WA govt CIO office given stronger cyber mandate

The WA government’s CIO office will pick up a stronger cyber security remit to address poor public sector infosec practices highlighted in a series of damning audits.

At a budget estimates hearing last week Department of Premier and Cabinet (DPC) director general Darren Foster said the office would be given a “specific [cyber security] mandate” as part of its upcoming realignment.

“The intention is that this office will morph into an entity that has a stronger cyber security focus,” he said.

“This picks up issues that were identified in the service priority review – the need to have greater attention to issues such as cyber security and data sharing.”

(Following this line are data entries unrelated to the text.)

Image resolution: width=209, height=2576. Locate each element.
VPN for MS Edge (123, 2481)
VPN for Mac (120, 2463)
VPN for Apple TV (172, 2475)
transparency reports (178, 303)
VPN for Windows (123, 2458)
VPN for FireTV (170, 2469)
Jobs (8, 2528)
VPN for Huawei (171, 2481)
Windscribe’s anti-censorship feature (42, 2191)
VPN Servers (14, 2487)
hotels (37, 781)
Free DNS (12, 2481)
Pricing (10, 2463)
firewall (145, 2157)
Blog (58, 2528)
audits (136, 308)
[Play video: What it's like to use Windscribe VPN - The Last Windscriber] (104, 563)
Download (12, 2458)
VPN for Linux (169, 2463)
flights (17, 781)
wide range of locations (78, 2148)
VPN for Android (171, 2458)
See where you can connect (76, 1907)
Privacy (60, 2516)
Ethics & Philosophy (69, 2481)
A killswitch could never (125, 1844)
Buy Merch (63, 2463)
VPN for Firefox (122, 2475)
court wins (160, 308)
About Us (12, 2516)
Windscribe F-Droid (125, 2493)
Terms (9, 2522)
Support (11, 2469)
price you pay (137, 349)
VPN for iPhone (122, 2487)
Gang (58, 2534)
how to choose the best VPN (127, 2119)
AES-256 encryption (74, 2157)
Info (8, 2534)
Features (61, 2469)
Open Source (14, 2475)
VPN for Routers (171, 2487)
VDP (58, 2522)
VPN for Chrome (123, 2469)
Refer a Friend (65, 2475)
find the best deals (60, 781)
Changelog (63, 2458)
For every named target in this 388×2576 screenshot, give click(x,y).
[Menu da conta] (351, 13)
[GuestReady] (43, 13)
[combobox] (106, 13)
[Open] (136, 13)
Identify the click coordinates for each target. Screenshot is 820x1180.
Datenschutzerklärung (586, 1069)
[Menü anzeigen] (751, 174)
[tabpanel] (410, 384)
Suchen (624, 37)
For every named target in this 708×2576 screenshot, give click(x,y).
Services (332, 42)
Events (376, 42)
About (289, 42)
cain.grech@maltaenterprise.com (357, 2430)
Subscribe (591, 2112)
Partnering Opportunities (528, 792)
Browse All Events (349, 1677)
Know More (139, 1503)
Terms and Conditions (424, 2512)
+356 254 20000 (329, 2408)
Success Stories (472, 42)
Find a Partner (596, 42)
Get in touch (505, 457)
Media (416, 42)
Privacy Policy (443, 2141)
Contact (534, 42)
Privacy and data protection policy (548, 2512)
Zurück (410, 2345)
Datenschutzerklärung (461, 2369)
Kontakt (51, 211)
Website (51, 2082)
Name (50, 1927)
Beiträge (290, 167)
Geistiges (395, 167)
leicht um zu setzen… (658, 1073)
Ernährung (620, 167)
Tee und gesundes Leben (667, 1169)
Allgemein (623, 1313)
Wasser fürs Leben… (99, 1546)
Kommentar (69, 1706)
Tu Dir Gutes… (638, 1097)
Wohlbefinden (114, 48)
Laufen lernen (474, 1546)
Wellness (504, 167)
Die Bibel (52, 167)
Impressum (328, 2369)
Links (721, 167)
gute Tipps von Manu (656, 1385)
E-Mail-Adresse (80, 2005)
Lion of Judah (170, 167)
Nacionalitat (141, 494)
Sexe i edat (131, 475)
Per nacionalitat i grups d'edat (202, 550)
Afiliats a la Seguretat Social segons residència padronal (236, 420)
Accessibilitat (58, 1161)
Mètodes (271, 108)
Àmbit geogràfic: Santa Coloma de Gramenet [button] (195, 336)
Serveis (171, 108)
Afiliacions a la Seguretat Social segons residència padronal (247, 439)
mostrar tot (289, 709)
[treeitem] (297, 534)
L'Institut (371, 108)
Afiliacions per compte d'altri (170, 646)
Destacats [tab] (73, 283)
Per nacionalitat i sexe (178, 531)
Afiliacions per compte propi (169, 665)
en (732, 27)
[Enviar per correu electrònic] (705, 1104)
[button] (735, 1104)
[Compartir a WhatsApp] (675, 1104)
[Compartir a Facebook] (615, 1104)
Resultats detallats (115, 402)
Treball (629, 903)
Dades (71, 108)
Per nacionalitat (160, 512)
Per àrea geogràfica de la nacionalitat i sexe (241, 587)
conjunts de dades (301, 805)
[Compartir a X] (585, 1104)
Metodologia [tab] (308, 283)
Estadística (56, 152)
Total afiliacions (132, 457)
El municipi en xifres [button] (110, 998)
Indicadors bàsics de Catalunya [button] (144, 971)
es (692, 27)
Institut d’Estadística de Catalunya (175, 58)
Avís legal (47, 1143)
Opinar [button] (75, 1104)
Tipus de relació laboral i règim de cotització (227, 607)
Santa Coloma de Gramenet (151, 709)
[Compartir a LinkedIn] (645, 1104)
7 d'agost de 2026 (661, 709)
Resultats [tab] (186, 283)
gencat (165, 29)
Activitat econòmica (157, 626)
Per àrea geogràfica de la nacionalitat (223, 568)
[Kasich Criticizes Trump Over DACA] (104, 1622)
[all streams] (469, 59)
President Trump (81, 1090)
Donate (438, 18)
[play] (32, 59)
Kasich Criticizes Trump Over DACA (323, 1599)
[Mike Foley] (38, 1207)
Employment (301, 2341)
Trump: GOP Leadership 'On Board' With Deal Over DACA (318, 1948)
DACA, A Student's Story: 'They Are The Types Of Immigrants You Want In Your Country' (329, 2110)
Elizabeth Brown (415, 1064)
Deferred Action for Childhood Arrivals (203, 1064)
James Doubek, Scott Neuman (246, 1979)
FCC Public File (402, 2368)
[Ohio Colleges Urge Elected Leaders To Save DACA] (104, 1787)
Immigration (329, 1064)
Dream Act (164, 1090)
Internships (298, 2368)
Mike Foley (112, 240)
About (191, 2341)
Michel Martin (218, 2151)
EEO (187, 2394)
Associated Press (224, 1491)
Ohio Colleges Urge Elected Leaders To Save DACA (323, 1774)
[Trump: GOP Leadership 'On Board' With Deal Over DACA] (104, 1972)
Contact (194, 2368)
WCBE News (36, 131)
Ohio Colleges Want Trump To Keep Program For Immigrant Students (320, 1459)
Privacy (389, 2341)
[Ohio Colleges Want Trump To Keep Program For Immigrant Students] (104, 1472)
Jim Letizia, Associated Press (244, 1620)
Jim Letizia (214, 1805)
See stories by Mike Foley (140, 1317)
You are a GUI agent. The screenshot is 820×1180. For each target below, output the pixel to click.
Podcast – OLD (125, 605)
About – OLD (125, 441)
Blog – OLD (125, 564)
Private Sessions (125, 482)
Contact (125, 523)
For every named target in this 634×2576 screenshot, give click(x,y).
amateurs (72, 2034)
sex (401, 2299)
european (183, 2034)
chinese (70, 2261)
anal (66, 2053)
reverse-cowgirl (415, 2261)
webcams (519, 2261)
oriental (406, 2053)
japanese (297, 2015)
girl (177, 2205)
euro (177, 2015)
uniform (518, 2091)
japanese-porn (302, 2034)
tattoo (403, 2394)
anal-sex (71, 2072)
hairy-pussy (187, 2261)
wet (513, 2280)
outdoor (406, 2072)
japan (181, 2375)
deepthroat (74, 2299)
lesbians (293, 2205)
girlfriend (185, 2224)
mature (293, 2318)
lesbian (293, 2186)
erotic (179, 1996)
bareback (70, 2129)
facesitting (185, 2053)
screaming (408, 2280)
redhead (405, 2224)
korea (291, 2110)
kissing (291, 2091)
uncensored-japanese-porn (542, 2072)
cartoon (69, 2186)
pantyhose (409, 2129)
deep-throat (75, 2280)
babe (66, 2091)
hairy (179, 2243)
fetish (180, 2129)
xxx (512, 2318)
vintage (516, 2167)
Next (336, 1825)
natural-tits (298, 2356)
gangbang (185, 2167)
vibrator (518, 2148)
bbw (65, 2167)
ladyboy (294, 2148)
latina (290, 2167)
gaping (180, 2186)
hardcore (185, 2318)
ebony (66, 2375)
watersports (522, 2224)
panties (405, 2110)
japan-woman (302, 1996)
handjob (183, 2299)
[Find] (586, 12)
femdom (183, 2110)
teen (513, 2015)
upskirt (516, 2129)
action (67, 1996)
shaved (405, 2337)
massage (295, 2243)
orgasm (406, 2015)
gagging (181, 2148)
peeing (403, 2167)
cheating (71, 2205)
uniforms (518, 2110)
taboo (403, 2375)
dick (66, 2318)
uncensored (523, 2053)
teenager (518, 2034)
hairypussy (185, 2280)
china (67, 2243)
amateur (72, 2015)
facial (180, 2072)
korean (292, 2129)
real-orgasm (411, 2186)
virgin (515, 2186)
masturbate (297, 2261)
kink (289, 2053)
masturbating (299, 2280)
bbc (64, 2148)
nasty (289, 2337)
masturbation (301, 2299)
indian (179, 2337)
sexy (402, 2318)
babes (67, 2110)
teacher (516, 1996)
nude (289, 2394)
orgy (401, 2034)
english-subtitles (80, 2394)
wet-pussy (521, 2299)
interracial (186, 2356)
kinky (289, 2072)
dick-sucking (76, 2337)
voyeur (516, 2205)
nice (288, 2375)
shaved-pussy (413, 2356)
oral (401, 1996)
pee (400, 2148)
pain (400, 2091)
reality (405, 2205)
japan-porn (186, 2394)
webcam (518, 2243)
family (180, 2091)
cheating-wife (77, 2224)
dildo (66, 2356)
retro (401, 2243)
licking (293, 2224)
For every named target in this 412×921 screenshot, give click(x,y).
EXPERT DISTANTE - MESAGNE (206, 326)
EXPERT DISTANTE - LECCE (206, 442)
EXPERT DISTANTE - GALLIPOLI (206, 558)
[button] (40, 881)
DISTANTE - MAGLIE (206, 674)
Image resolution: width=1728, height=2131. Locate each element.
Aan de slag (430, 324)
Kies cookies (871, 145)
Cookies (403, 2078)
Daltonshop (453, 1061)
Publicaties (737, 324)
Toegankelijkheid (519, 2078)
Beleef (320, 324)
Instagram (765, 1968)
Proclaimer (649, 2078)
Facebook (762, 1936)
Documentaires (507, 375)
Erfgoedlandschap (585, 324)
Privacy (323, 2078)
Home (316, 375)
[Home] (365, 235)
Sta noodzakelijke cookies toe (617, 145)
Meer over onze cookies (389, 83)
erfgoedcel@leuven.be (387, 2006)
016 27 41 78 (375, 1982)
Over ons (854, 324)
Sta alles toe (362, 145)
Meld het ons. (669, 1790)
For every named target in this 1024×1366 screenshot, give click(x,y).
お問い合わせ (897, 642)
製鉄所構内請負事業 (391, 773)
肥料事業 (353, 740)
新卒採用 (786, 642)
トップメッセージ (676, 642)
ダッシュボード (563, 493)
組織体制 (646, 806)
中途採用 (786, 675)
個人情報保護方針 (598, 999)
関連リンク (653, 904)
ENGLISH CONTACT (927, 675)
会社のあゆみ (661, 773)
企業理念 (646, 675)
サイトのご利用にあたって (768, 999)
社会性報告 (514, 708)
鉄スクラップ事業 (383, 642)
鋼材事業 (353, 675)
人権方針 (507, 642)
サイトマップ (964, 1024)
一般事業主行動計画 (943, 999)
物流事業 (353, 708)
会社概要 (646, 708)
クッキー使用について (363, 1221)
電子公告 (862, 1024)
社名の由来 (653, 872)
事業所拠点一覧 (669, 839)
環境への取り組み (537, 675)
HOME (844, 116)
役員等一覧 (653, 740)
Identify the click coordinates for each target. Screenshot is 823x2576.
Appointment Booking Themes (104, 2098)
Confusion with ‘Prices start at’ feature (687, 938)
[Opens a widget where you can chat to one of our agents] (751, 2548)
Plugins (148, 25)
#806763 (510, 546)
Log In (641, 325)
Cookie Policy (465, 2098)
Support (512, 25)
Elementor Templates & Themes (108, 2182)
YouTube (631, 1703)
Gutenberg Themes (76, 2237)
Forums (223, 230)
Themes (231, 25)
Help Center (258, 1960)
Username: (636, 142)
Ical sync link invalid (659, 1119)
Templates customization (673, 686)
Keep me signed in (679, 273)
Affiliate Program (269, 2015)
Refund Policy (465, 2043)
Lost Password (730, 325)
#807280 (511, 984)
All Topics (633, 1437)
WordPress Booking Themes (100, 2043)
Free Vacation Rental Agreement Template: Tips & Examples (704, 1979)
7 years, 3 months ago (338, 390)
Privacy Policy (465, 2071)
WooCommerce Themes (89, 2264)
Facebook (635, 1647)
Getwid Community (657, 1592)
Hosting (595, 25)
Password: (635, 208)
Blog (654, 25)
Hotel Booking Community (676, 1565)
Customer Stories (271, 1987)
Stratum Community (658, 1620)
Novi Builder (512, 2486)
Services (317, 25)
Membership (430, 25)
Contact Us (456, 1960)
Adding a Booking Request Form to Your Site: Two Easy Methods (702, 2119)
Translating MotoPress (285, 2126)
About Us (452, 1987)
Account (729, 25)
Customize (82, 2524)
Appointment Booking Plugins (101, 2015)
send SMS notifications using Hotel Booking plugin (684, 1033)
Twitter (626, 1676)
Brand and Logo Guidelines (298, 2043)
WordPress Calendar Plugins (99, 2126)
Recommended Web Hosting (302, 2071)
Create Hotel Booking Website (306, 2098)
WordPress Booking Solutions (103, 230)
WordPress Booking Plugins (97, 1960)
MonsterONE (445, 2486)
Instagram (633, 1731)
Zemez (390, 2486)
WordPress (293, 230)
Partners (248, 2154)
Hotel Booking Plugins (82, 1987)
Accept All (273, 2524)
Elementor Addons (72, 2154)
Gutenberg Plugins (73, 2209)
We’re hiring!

He said the purpose of the office has primarily revolved around the procurement of ICT since being created by the former Barnett government in 2015.

This month’s state budget revealed that the office would be transferred from the Department of Finance to DPC from July 1 this year.

At the time the government said this would provide “a stronger mandate for the government’s digital transformation and ensure that ICT performance, data sharing and cyber security are strengthened”.

Foster said placing focus on cyber security was in response to “regular reports over a number of years by the auditor general about the need to strengthen cyber security across the sector”.

The most recent audit report showed agencies continue to struggle with the same common information system weakness "year after year", including poor password management and unpatched systems.

The state’s first IT minister David Kelly told iTnews in August that cyber security would be one of the first issues the government would look to address.